--- SOURCE MATERIAL ---
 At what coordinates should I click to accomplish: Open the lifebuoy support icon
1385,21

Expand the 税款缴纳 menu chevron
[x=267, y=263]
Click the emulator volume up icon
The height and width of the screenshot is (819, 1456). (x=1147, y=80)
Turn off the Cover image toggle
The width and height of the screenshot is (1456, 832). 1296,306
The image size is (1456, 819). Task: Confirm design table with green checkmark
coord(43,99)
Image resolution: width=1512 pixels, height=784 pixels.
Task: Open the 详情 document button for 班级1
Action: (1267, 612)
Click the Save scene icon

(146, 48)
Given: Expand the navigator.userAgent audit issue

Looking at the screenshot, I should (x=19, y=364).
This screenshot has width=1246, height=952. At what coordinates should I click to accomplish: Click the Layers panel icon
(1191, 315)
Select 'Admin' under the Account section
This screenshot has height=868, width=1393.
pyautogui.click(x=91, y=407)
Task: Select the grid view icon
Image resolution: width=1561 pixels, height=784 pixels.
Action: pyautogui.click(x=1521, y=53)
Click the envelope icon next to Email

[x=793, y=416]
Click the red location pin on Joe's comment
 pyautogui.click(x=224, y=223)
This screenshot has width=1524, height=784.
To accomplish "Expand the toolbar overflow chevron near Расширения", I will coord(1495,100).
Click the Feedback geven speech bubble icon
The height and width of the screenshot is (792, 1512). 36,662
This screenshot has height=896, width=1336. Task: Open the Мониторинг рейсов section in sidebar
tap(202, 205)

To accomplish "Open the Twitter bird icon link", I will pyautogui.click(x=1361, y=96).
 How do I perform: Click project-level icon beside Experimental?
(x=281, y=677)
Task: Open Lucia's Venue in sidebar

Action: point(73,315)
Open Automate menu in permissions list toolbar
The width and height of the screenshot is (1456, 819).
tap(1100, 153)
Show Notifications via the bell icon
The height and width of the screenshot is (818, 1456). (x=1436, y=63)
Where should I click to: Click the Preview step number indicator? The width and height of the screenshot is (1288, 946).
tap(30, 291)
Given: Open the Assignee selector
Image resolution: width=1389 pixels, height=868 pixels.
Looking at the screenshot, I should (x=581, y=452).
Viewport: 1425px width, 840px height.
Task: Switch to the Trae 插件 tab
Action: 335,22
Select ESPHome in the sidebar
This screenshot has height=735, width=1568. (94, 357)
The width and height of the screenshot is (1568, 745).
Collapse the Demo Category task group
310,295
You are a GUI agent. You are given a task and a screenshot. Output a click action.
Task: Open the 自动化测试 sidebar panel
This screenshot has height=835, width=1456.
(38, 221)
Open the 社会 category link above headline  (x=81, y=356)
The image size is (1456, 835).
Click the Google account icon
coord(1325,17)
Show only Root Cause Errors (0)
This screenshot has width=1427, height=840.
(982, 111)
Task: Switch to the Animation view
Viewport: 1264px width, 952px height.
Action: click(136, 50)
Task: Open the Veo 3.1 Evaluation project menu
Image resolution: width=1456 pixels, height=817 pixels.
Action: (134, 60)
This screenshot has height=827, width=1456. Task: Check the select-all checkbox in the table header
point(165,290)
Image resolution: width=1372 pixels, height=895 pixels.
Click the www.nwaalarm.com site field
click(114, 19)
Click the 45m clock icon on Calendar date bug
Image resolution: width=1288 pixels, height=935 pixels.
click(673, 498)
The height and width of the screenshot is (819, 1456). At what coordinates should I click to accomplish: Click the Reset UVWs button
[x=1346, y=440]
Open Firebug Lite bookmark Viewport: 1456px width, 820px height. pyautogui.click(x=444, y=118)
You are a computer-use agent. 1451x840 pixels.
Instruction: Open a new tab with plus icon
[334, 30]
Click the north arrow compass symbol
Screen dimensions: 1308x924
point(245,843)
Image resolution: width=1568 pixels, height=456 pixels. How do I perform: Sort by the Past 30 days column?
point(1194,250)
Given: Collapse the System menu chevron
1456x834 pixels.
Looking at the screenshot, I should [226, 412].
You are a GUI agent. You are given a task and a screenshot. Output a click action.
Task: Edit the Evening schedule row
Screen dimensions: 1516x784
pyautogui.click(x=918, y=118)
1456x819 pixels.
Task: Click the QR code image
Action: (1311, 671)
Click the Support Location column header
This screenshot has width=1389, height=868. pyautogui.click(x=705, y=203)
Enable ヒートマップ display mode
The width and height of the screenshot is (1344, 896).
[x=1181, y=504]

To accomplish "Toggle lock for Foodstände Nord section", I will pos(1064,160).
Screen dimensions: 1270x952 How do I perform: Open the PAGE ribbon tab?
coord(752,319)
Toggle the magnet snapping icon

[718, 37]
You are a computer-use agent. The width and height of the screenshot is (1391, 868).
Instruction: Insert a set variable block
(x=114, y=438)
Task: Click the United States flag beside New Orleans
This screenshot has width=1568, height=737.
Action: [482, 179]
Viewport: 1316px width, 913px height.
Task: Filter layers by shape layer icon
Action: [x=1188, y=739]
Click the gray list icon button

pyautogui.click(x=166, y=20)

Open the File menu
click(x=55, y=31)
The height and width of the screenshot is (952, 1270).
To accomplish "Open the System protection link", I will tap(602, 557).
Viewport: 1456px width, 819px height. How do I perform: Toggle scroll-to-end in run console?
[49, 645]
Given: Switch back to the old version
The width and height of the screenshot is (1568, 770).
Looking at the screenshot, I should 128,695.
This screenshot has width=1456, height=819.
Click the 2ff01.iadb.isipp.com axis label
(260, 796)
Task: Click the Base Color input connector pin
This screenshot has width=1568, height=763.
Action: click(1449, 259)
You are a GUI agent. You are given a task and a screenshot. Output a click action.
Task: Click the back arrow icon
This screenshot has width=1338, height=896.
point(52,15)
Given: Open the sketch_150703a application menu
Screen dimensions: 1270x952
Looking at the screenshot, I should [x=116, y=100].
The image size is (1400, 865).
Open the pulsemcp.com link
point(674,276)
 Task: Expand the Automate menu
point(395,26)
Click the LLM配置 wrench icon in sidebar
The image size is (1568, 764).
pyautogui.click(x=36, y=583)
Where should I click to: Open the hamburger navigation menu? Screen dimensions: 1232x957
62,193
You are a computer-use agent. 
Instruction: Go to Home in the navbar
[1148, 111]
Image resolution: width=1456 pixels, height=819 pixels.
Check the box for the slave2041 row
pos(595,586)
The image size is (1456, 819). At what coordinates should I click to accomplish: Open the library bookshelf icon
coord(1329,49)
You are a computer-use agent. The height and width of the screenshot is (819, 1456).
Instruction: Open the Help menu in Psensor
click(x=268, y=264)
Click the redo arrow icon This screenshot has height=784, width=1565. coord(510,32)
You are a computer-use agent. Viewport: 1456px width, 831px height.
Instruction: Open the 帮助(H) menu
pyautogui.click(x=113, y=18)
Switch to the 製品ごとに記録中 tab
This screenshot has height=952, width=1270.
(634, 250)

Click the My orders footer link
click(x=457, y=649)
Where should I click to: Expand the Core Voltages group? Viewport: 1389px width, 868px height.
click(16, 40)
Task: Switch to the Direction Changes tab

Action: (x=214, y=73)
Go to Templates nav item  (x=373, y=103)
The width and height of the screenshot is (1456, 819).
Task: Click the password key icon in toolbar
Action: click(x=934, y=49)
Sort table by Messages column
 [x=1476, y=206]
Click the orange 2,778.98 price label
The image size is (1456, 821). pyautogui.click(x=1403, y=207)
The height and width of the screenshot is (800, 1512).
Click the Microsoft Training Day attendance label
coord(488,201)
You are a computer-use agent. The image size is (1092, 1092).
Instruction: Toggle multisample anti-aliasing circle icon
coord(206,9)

--- ASSIGNMENT ---
Scan the data above. Return every line with "computer" in it.

--- EXERCISE SOLUTION ---
You are a computer-use agent. 1451x840 pixels.
You are a computer-use agent. The width and height of the screenshot is (1391, 868).
You are a computer-use agent. 
You are a computer-use agent. The height and width of the screenshot is (819, 1456).
You are a computer-use agent. Viewport: 1456px width, 831px height.
You are a computer-use agent. The image size is (1092, 1092).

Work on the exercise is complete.